The patient will be given a magnet that can be used to turn the neurostimulator on or off under conditions prescribed by their doctor.
After the DBS lead(s) and neurostimulator are in place, the patient will return to the doctor to have the neurostimulator programmed for optimal electrical stimulation. Programming generally begins a few weeks after the DBS procedure, although some doctors activate the neurostimulator before the patient is discharged from the hospital after surgery.
Programming takes time, and may require several appointments for adjusting the neurostimulator settings. At the same time, the doctors will address the patient’s medications and dosages so that the medicines work effectively with the electrical stimulation to control symptoms.
Even after adjustment, the patient will need to return periodically for checkups. The doctor determines the frequency of follow-up appointments depending on each patient’s particular situation.
The neurostimulator runs on a battery that generally lasts three to five years. When the battery begins to wear out, doctors can replace the neurostimulator in an outpatient procedure. There are also rechargeable neurostimulators that last longer, but require regular recharging.
DBS surgery can help people with Parkinson’s disease improve their symptoms of tremors, stiffness, slowness, and dyskinesias. It can also decrease the dose of medication the patient needs to manage their PD.
Researchers who have followed patients after DBS have found that many patients continue to have improvements in their symptoms for several years after the procedure and are able to eat, use the bathroom and feed themselves. Patients being treated with DBS for movement disorders may or may not experience changes in memory, thinking or mood.
At this time, Parkinson’s disease is a progressive disorder that cannot be halted entirely. Even while DBS continues to work on tremor, stiffness and slowness, other symptoms such as poor posture, speech impairment, gait freezing, balance problems and dementia may still appear.
In general, people who have had DBS surgery should:
Always carry an ID card that states they have a DBS neurostimulator. In addition, they may want to wear a medical identification bracelet indicating this information.
People with a neurostimulator should let airport security screeners know before going through the airport detectors. Many airport detectors are safe for pacemakers, but the small amount of metal in the neurostimulator may set off the alarm. Patients selected for additional screening by hand-held detector devices should politely remind the screeners that the detector wand should not be held over the neurostimulator for longer than a few seconds, since these devices contain magnets that may affect the function or programming of the neurostimulator.
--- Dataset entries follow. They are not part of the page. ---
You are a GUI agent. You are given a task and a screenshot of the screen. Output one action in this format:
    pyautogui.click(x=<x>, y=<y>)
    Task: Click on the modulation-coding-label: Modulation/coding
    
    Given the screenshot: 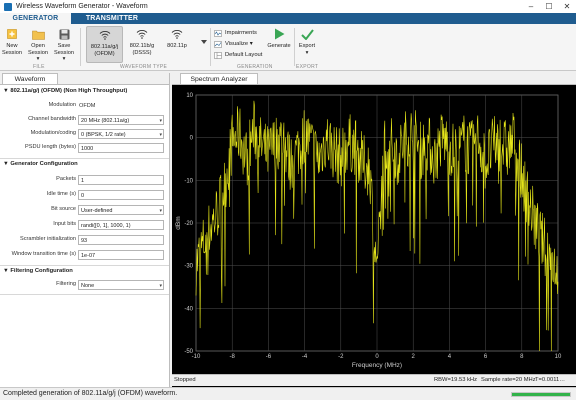 What is the action you would take?
    pyautogui.click(x=53, y=133)
    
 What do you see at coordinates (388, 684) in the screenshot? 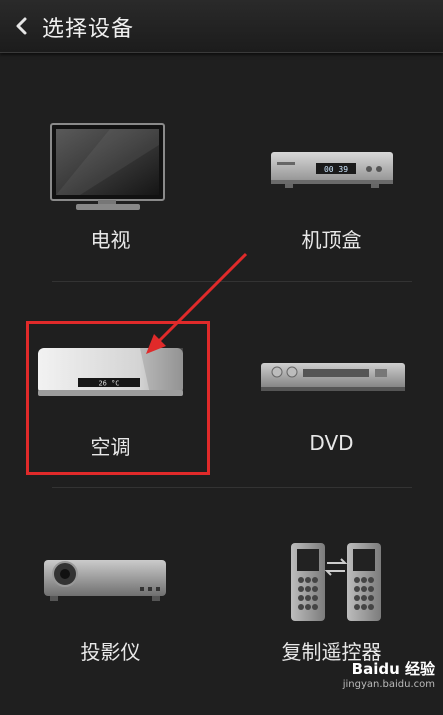
I see `watermark-url: jingyan.baidu.com` at bounding box center [388, 684].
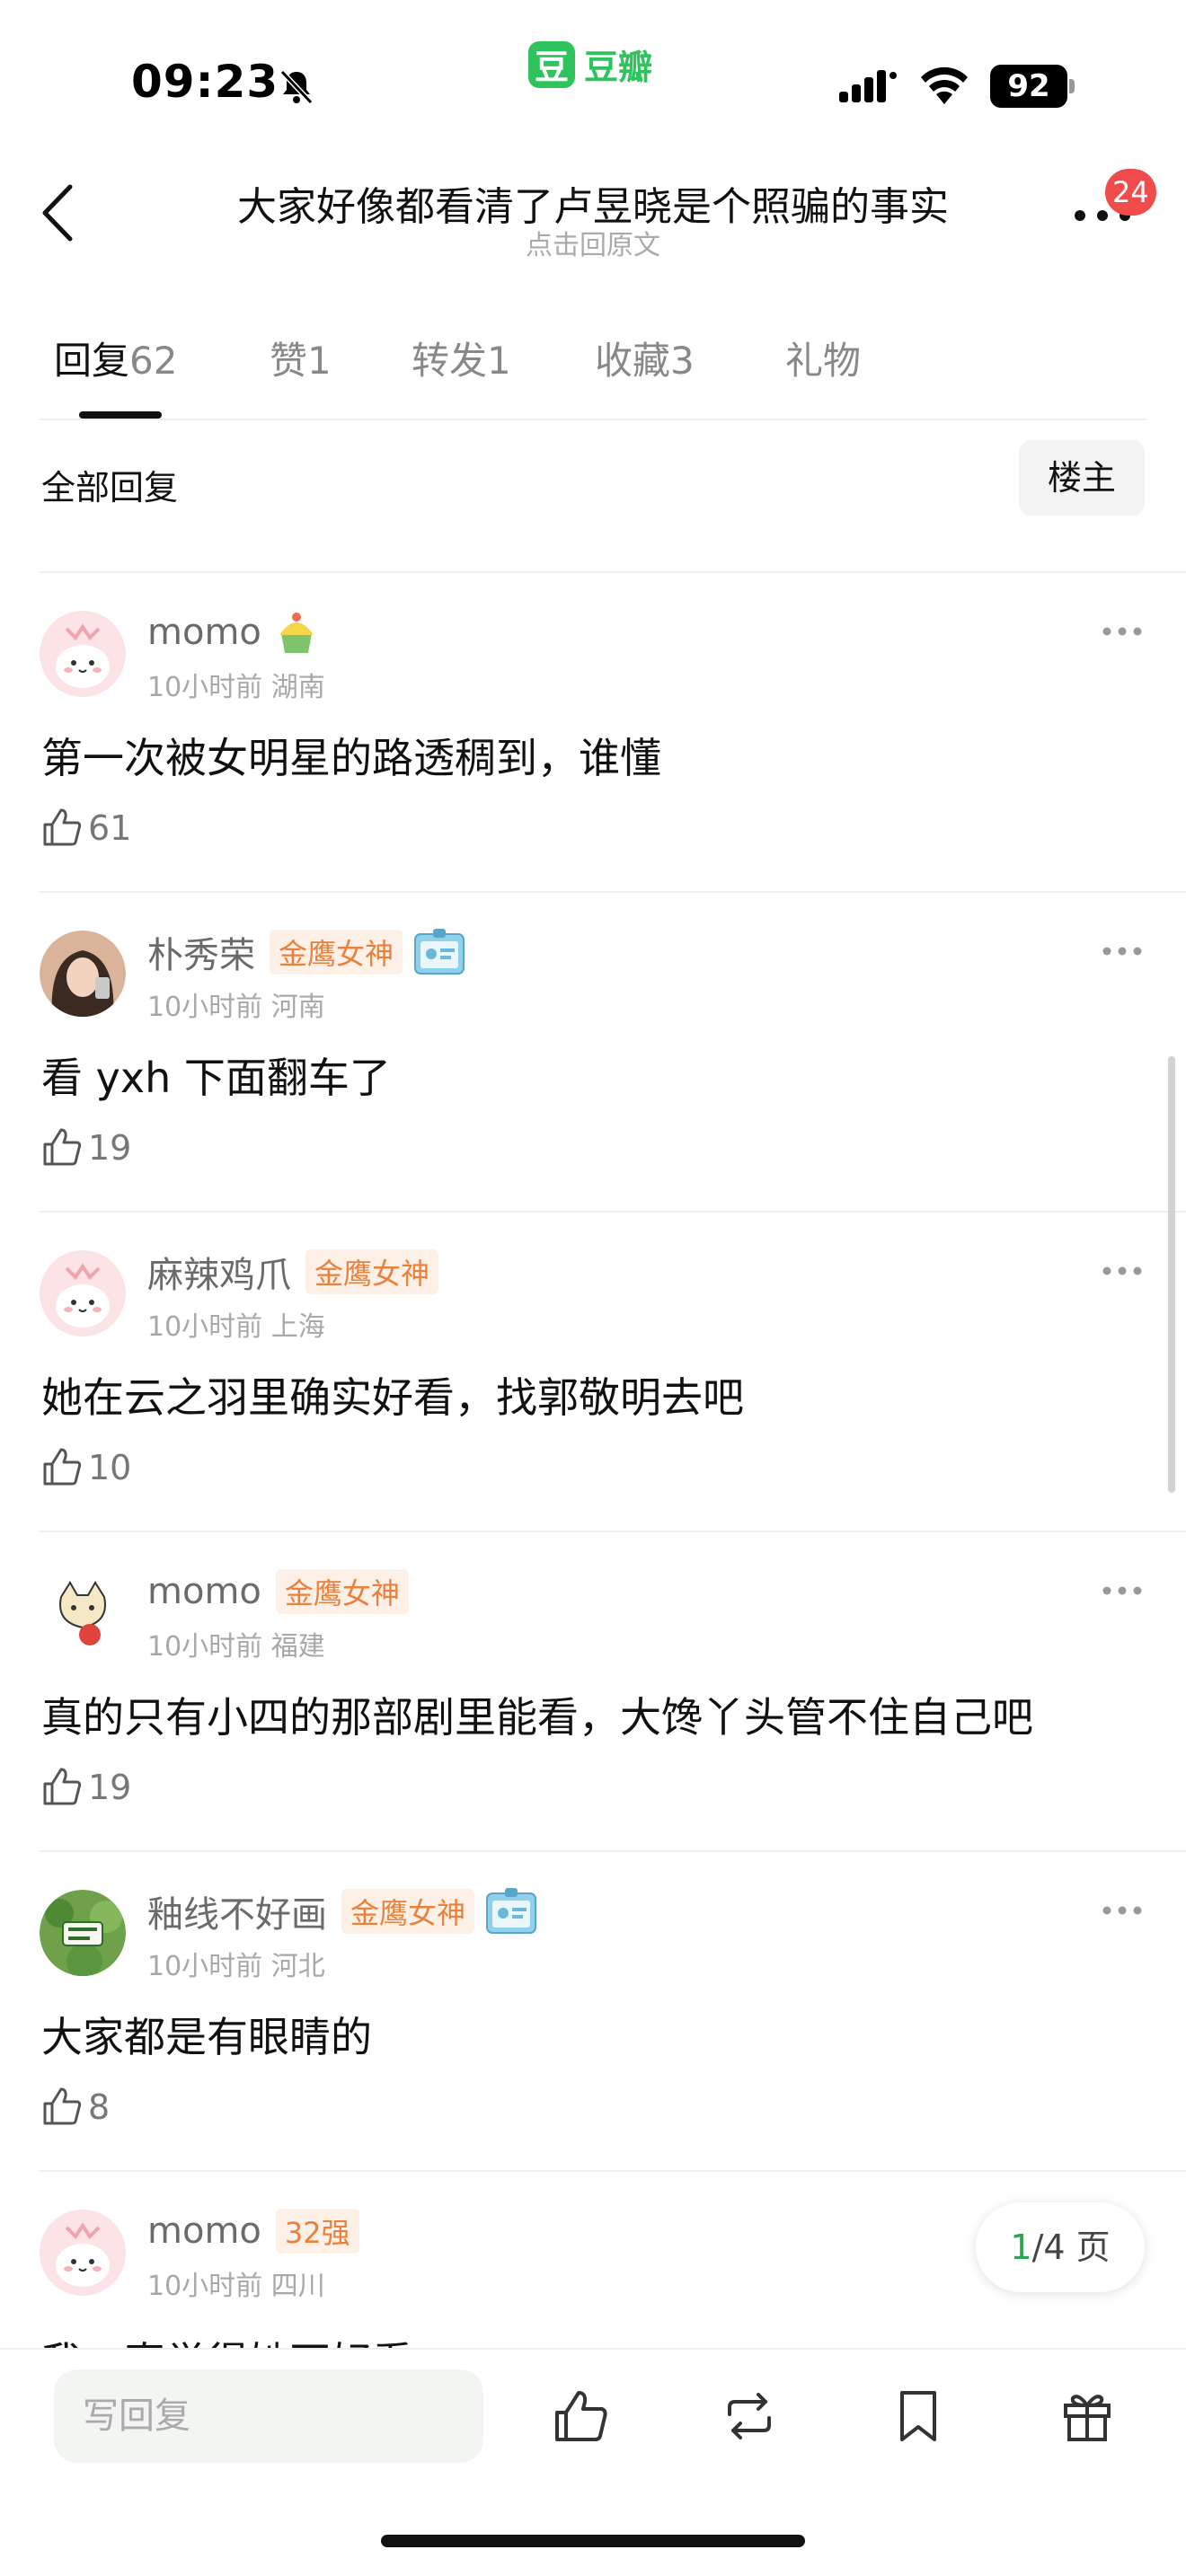  What do you see at coordinates (236, 1007) in the screenshot?
I see `comment-meta: 10小时前 河南` at bounding box center [236, 1007].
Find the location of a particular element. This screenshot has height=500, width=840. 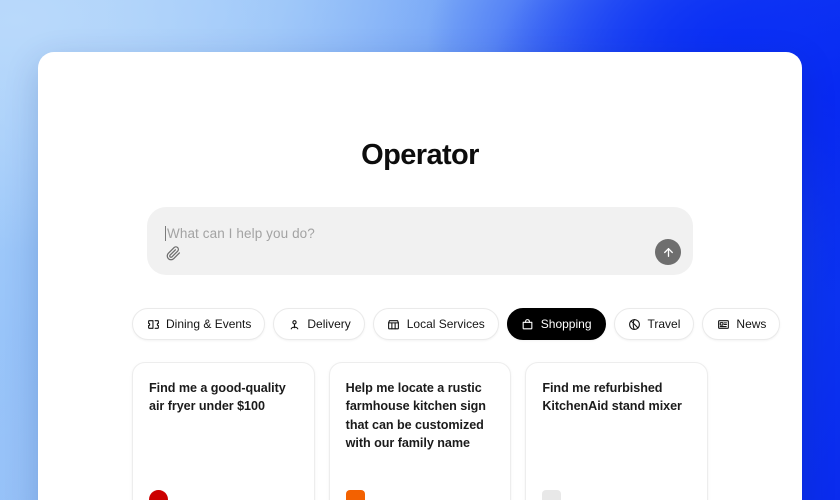

chip-label: Dining & Events is located at coordinates (209, 324).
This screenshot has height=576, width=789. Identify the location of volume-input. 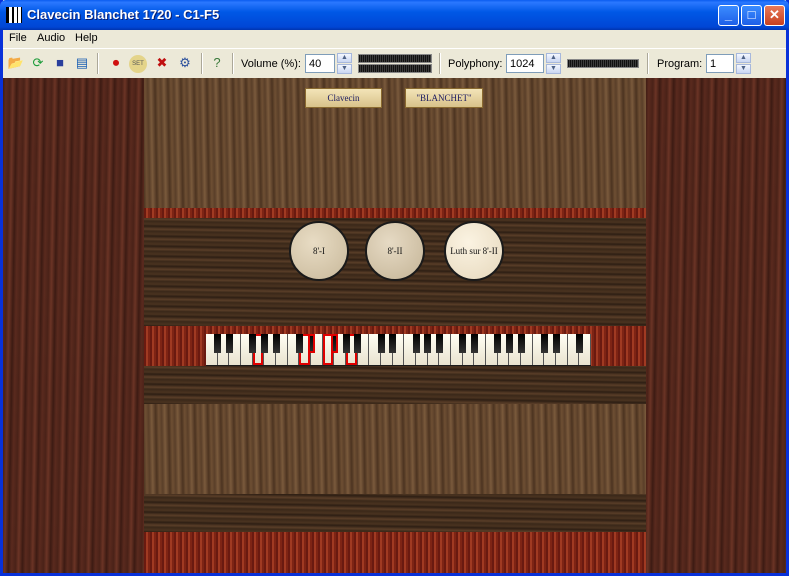
(320, 64).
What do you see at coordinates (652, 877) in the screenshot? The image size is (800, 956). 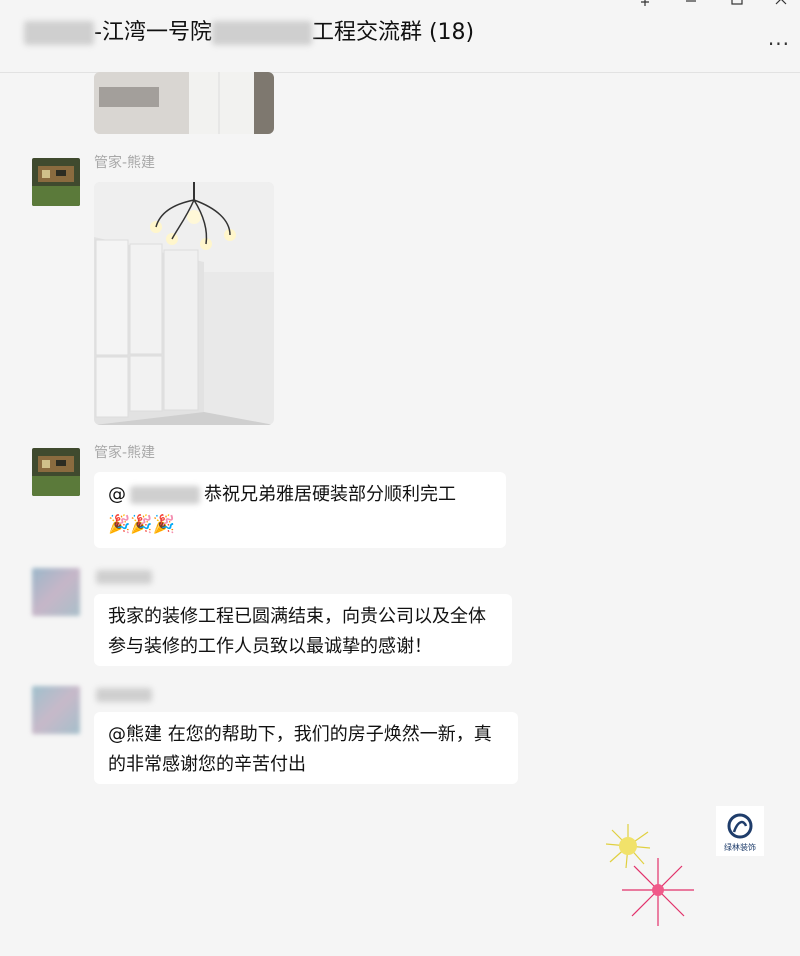 I see `fireworks-image` at bounding box center [652, 877].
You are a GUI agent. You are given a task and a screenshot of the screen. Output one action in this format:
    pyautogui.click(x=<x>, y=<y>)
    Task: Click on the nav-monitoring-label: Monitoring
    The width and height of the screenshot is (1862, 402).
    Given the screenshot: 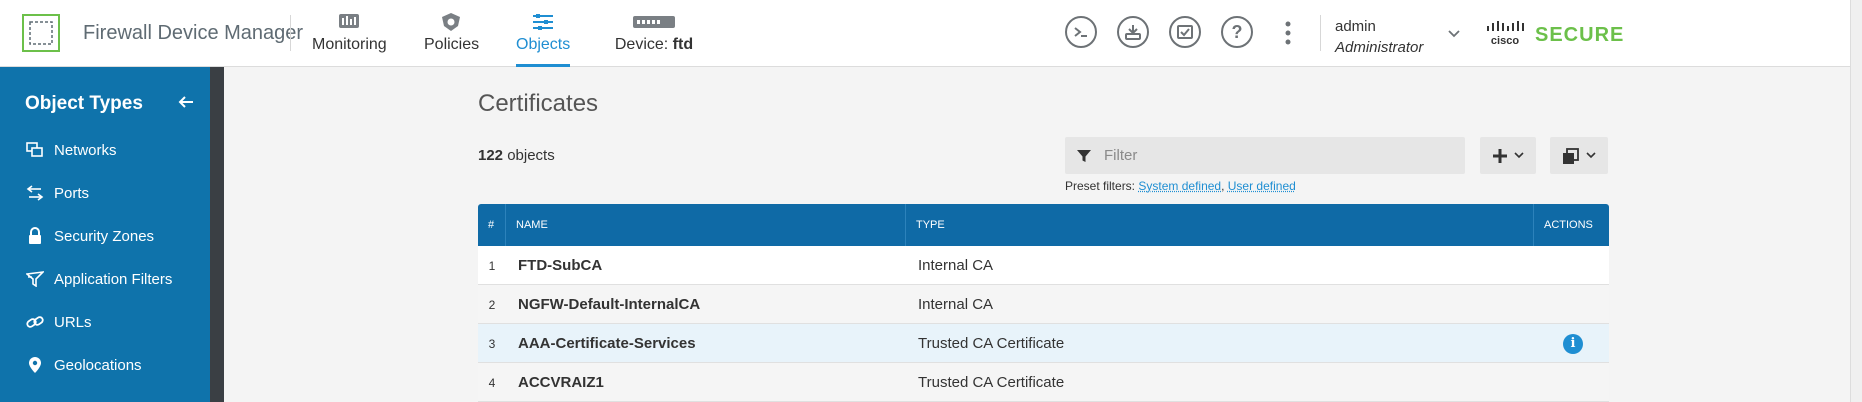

Patients with leads and neurostimulators may not have certain MRI procedures. Patients should always check with their physician before any type of MRI, though DBS can be compatible with MRI under certain circumstances. They should avoid places with large magnetic fields, such as power generators and automobile junkyards that use large magnets.
Patients who have had DBS surgery should avoid using heat in physical therapy to treat muscles.
They should also avoid high-voltage or radar machinery, such as radio or television transmitters, electric arc welders, high-tension wires, radar installations or smelting furnaces.
If patients are scheduled for a surgical procedure, they should tell their surgeon that they have a neurostimulator well in advance. It is important to ask for advice on special precautions before and during the surgery since equipment such as the electrocautery device that controls bleeding may interfere with the neurostimulator.
When participating in a physical, recreational or sporting activity, patients should protect the neurostimulator area from trauma. A blow to the chest near the pacemaker can affect its functioning and warrants a trip to the doctor.